Caudal epidural injections in the management of chronic low back pain: a systematic appraisal of the literature Full Text
Pain Physician, 05/21/2012
Parr AT et al. – There was good evidence for short– and long–term relief of chronic pain secondary to disc herniation or radiculitis with local anesthetic and steroids and fair relief with local anesthetic only. Further, this systematic review also provided indicated evidence of fair for caudal epidural injections in managing chronic axial or discogenic pain, spinal stenosis, and post surgery syndrome.
Methods- The available literature on caudal epidural injections with or without steroids in managing various types of chronic low back pain with or without lower extremity pain was reviewed.
- The quality assessment and clinical relevance criteria utilized were the Cochrane Musculoskeletal Review Group criteria as utilized for interventional techniques for randomized trials and the criteria developed by the Newcastle–Ottawa Scale criteria for fluoroscopic observational studies.

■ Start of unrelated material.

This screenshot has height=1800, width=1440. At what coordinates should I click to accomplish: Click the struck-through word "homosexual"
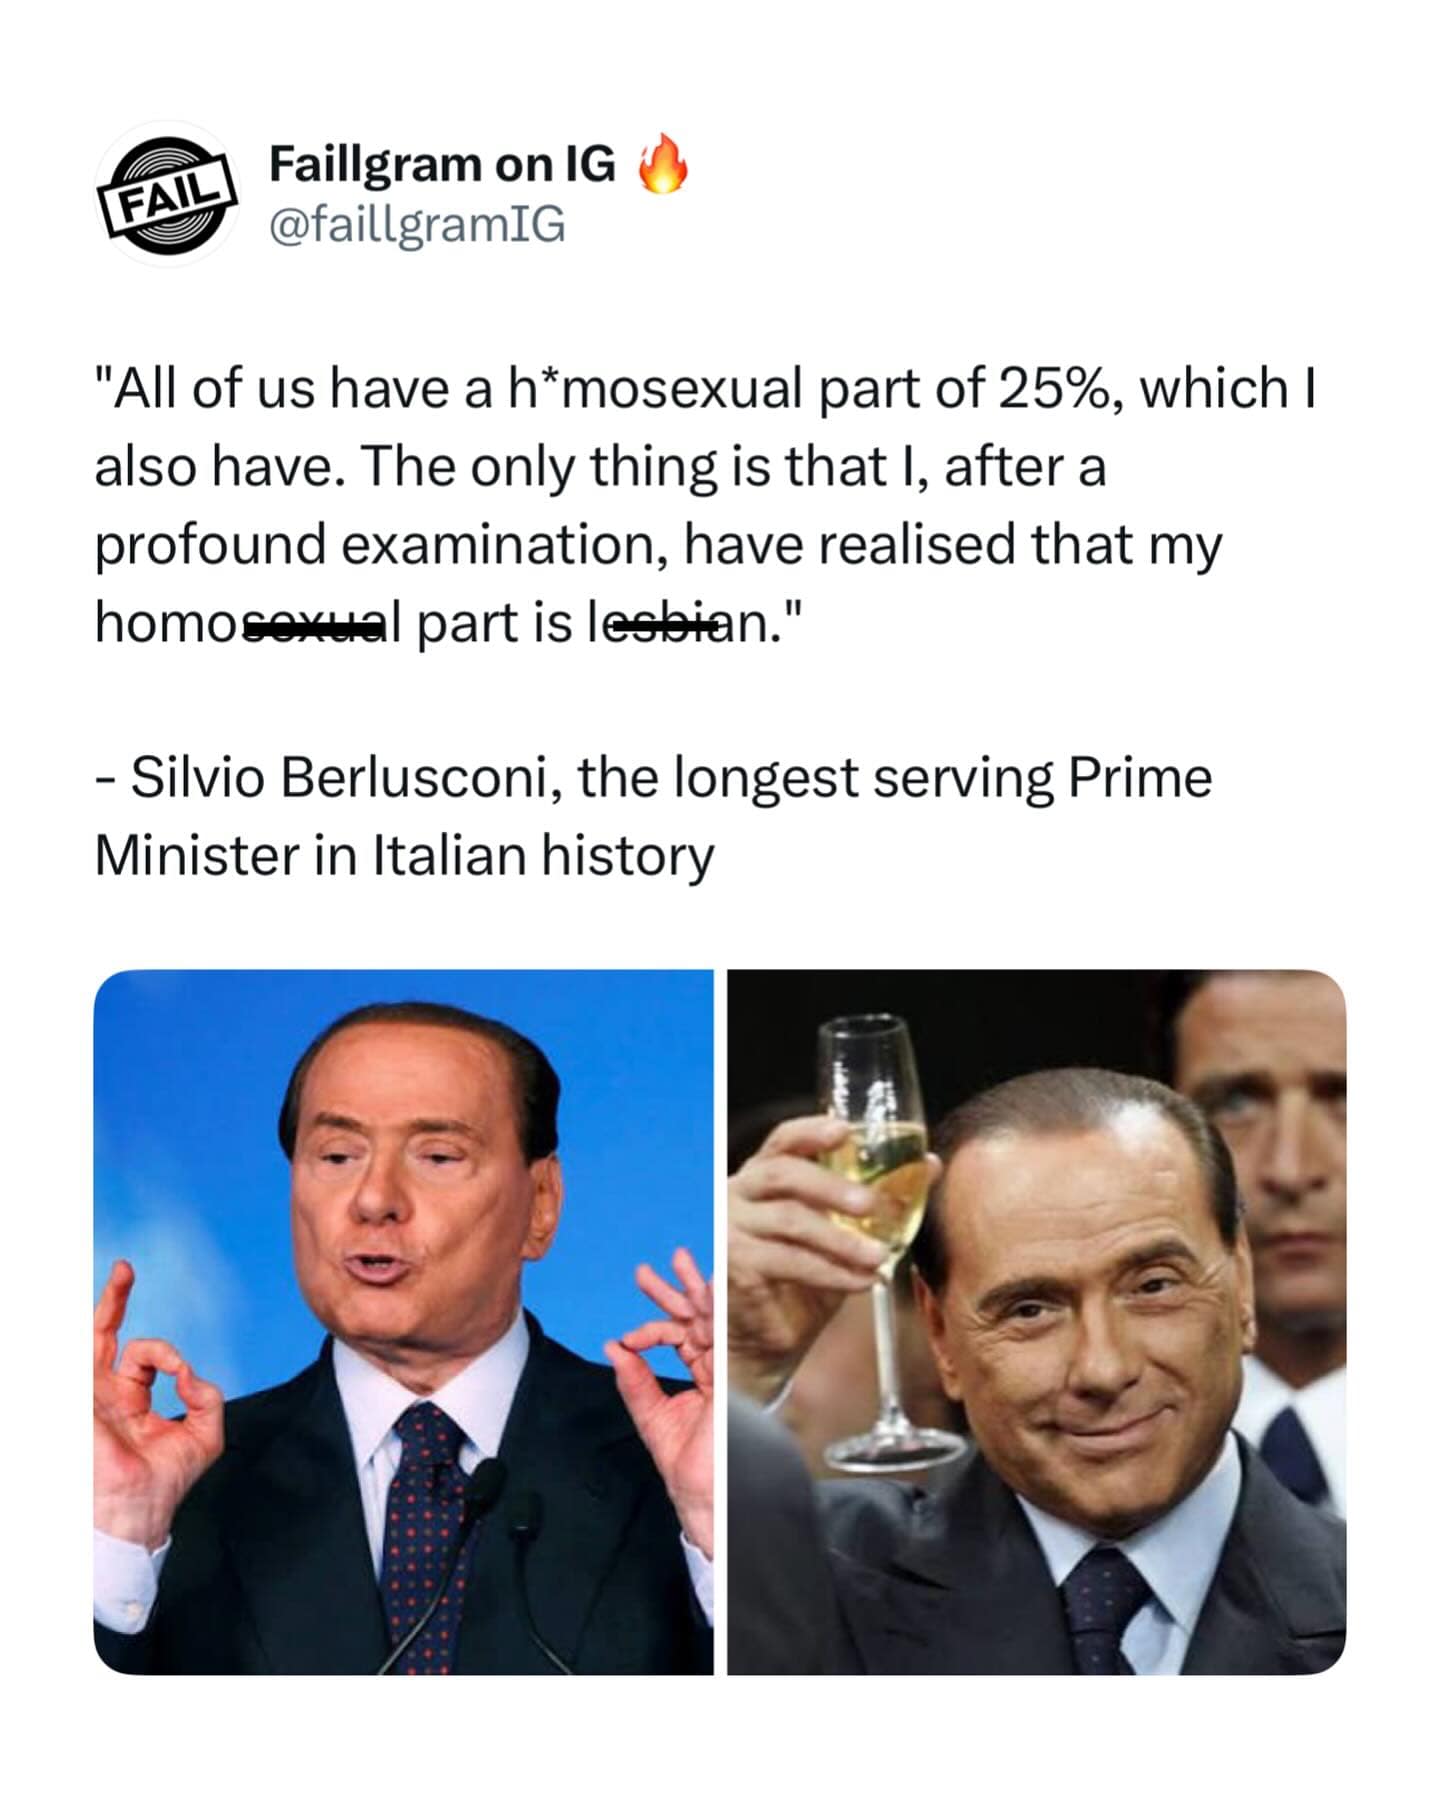pyautogui.click(x=248, y=624)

- The level of evidence was classified as good, fair, or poor based on the quality of evidence developed by the U.S. Preventive Services Task Force (USPSTF).
- Data sources included relevant literature identified through searches of PubMed and EMBASE from 1966 to December 2011, and manual searches of the bibliographies of known primary and review articles.
- For this systematic review, 73 studies were identified.
- Of these, 51 were excluded and a total of 16 studies met inclusion criteria for methodological quality assessment with 11 randomized trials and 5 non–randomized studies.
- For lumbar disc herniation, the evidence is good for short– and long–term relief of chronic pain secondary to disc herniation or radiculitis with local anesthetic and steroids and fair relief with local anesthetic only.
- In managing chronic axial or discogenic pain, spinal stenosis, and post surgery syndrome, the indicated evidence is fair.